💎💎💎💎💎💎

💎💎💎💎💎💎

Eren Ener @kuantummanyetizma

Mevlânâ dinî ve tasavvufî eğitimini tamamladıktan sonra Konya’da bir taraftan tekkesinde müridlere tasavvuf eğitimi vermekte, bir yandan medresede talebelere dinî dersler okutmakta, bir taraftan da halka etkili vaazlar etmekteydi. Bu faaliyetleriyle bir çok kesimin takdirini kazanmış, itibar ve şöhreti gün be gün artmıştı. Tam bu sırada Şems-i Tebrizî ile karşılaştı ve bu karşılaşma onun hayatında bir dönüm noktası oluşturdu.

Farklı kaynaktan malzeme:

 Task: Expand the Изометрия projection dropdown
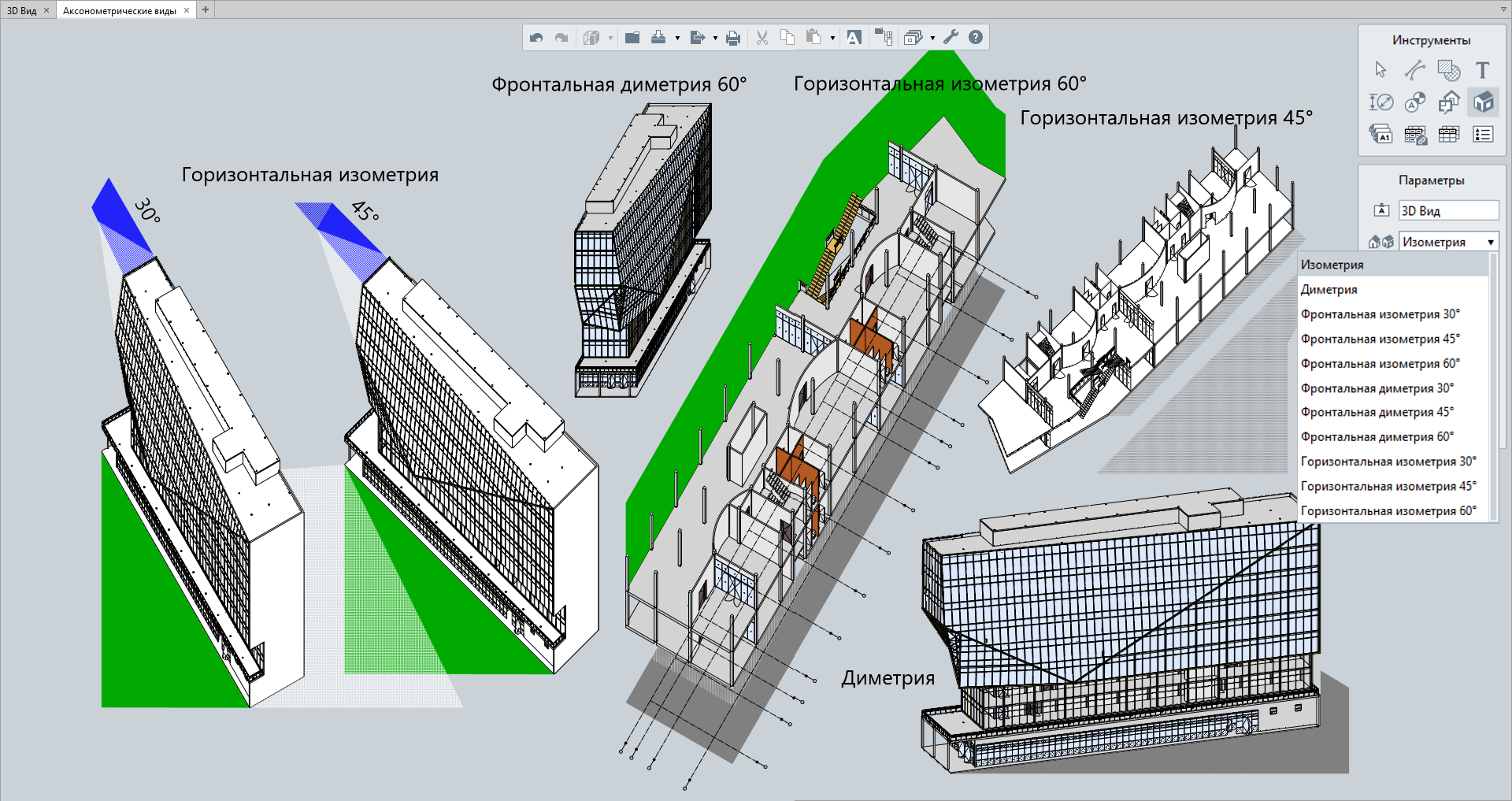coord(1490,243)
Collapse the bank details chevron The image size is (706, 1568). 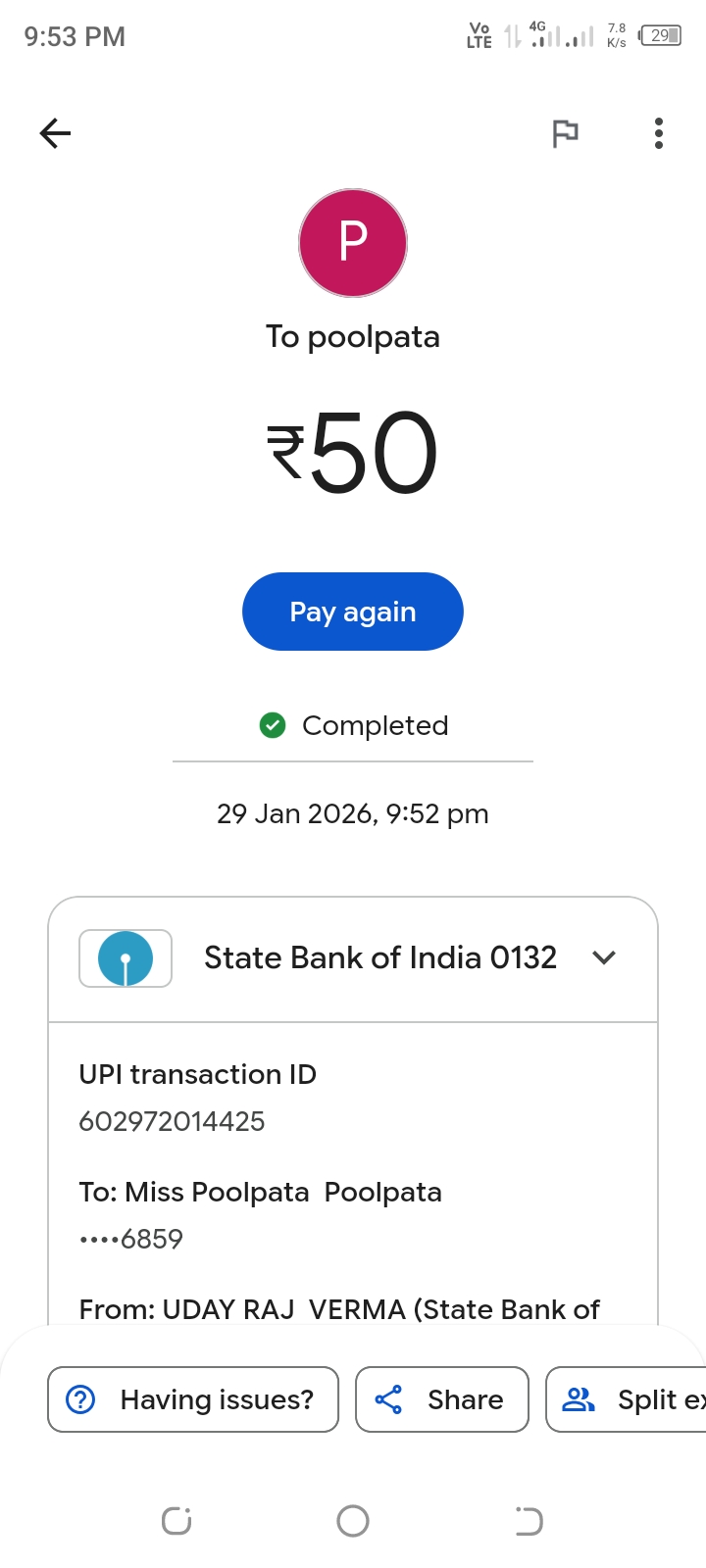604,958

Kaydedildiğine göre Şems-i Tebrizî mürşidi Ebû Bekr-i Selebaf’ın yanından ayrıldıktan sonra Bağdat, Dımaşk, Halep, Kayseri, Aksaray, Sivas, Erzurum ve Erzincan’a seyahatler yapmış, bu vesileyle gerçek bir dost bulmaya çalışmıştır. Konya’da Mevlânâ ile karşılaştığında ise aradığı dostu bulduğunu anlamıştır. 

İKİ OKYANUS KAVUŞUYOR...

Şems-i Tebrîzî Konya’ya geldiğinde Şekerciler hanına yerleşti. Mevlânâ, ders verdiği dört önemli medreseden biri olan Pamukçular Medresesi’nden talebeleriyle birlikte çıkıp katırı üzerinde giderken ansızın Şems önüne çıkıp katırın gemini tuttu ve “Ey dünya ve mânâ nakitlerinin sarrafı, Muhammed Hazretleri mi büyüktü yoksa Bayezid-i Bistâmî mi?” diye sordu. Mevlânâ “Muhammed Mustafa bütün peygamberlerin ve velilerin başıdır” diye cevap verince, Şems “Peki ama o, ‘Seni tesbih ederim Allah’ım, biz seni lâyıkıyla bilemedik’ diye buyurduğu halde Bâyezid ‘Benim şanım ne yücedir. Ben sultanların sultanıyım’ diyor” dedi. Bunun üzerine Mevlânâ “Bayezid’in susuzluğu az olduğu için bir yudum suyla kandı; idrak bardağı hemen doluverdi Oysa Hz. Muhammed’in susuzluğu arttıkça artıyordu. Onun göğsü Allah tarafından açılmıştı (el-İnşirah 94/1). Sürekli susuzluğunu dile getiriyor, her gün Allah’a daha çok yakın olmak istiyordu” dedi. Şems bu cevabı duyunca kendinden geçti. Bir müddet sonra birlikte yaya olarak medreseye gittiler (Menâkıbü’l-ârifîn [nşr. Tahsin Yazıcı], Ankara 1959, I, 86-87; II, 618-620).